■ INFORMATION GIVEN ■

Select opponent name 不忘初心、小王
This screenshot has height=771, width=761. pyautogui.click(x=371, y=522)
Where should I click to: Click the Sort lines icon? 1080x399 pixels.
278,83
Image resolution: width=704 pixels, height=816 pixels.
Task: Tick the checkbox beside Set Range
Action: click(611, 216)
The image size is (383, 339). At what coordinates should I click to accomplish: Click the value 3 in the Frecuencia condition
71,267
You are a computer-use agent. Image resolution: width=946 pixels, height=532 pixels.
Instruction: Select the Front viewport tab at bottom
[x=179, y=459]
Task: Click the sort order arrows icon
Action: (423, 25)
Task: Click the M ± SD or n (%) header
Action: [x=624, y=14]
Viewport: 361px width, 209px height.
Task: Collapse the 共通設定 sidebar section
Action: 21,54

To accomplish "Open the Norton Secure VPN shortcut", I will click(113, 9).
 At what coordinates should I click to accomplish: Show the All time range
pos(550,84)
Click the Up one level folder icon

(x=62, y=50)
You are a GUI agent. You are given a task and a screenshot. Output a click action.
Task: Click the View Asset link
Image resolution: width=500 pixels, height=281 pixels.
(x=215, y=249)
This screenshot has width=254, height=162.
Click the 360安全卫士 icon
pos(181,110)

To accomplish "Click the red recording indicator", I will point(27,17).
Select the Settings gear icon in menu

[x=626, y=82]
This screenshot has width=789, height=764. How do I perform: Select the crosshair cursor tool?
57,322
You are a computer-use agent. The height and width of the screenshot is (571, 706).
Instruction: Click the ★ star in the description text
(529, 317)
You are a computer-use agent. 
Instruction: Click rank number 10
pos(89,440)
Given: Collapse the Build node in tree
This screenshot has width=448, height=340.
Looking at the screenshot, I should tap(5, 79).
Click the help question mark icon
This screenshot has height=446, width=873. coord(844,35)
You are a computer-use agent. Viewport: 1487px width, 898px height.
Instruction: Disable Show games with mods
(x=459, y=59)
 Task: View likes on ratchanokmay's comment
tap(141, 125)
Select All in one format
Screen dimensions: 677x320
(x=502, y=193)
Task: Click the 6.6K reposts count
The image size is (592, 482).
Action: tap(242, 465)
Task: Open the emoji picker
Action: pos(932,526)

■ REQUIRED TASK ■
Copy the listing from the line that has "will click(113, 9)." through the line that has "(x=62, y=50)", swapping "All time" for "Last 30 days" and keeping everything else the same.

■ WORKED ANSWER ■
To accomplish "Open the Norton Secure VPN shortcut", I will click(113, 9).
 At what coordinates should I click to accomplish: Show the Last 30 days range
pos(550,84)
Click the Up one level folder icon

(x=62, y=50)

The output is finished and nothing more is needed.